3.7. Histological analysis of tissue morphology (decalcified or undecalcified bone)

  1. Prepare and embed samples via decalcified paraffin embedding (Section 3.5) or undecalcified plastic embedding methodology (9,13,14) as desired.

  2. Obtain thin (5 to 8 μm) longitudinal bone sections through the center of the healing defect and prepare histologically. Suggested tissue-specific stains include:

    1. Safranin O/fast green (paraffin embedding) to confirm a lack of cartilage formation

      1. Deparaffinize and hydrate sections to water

      2. Add 20μl Weigert’s working solution to each section and stain for 30 seconds to 7 minutes (depending on age of reagents)

      3. Wash sections with water for 10 minutes; change water as necessary

      4. Add 20μl fast green solution to each section and stain for 3 minutes

      5. Immerse sections in 1% acetic acid for 10–15 seconds

      6. Wash sections with water for 1 minute

      7. Add 20μl Safranin O solution to each section and stain for 5 minutes

      8. Dehydrate and clear sections with graded ethanols and xylenes, then mount in resinous medium.
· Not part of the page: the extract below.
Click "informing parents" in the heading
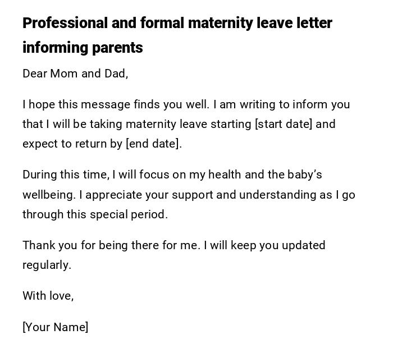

    2. b. VonKossa/MacNeal’s tetrachrome (plastic embedding, undecalcified bone) to highlight osteoblast and mineralized bone surfaces

      1. Deplastify sections and hydrate to water.

      2. Stain in silver nitrate solution for 10 minutes in the dark.

      3. Rinse in distilled water x 3 for 1 minute each

      4. Stain in sodium carbonate-formaldehyde solution for 2 minutes

      5. Rinse in distilled water x 2 for 1 minute each

      6. Add potassium ferricyanide to Farmer’s diminisher solution. Stain in Farmer’s diminisher for 30 seconds (time is critical).

      7. Wash in running tap water for 20 minutes

      8. Rinse in distilled water for 1 minute

      9. Stain in MacNeal’s tetrachrome solution for 10 – 15 minutes

      10. Rinse in distilled water x 3 for 1 minute each

      11. Dehydrate in one change each of 70% EtOH, 95% EtOH and 100% EtOH; blot between changes of alcohol

      12. Clear in 2 changes of xylenes.

      13. Coverslip with xylenes-based mounting medium.

    3. Unstained sections (plastic embedding, undecalcified bone) for visualization of fluorochrome labels, if administered (see Note 3).

  3. Quantify osteoblastic histomorphometric indices across the entire defect region via image analysis software (15). Suggested indices include:

    1. Osteoblast surface/bone surface (Ob.S/BS, %)

    2. Osteoblast number per bone area (N.Ob/B.Ar #/mm2)

    3. Osteoblast number per tissue area (N.Ob/T.Ar #/mm2)

Acknowledgments

The NIH (R01 DE020194, T32 AR056950, F32 AR60140) and the Mayo Clinic Center for Regenerative Medicine supported this work. The authors thank Keith Condon (Indiana University School of Medicine) for the VonKossa/MacNeal’s tetrachrome staining protocol.

Footnotes

1

It can be helpful to replace standard water bottles with ones featuring a long spout, to promote easy access to water without the necessity to rear on hind legs.

2

The most common complication observed from this procedure is the creation of a full femoral fracture. The reported rate of this complication is approximately 4% (i.e., 1 out of 24 animals (5). If this occurs, mice should be removed from the study and humanely euthanized. For mice with relatively weak skeletons, reduce cage housing density of the animals to limit the risk of femoral fracture from routine activity.

3

Fluorochrome labeling can be performed prior to tissue harvest to highlight sites of new bone formation. A suggested dosage and administration schedule for calcein has been previously described as 10 mg/kg body mass, injected 10 days after surgery and 4 days prior to animal sacrifice (5).

4

It may be advantageous to harvest and save the contralateral femur, for an intact comparison, or other bones for simultaneous analysis of developmental or systemic phenotypes.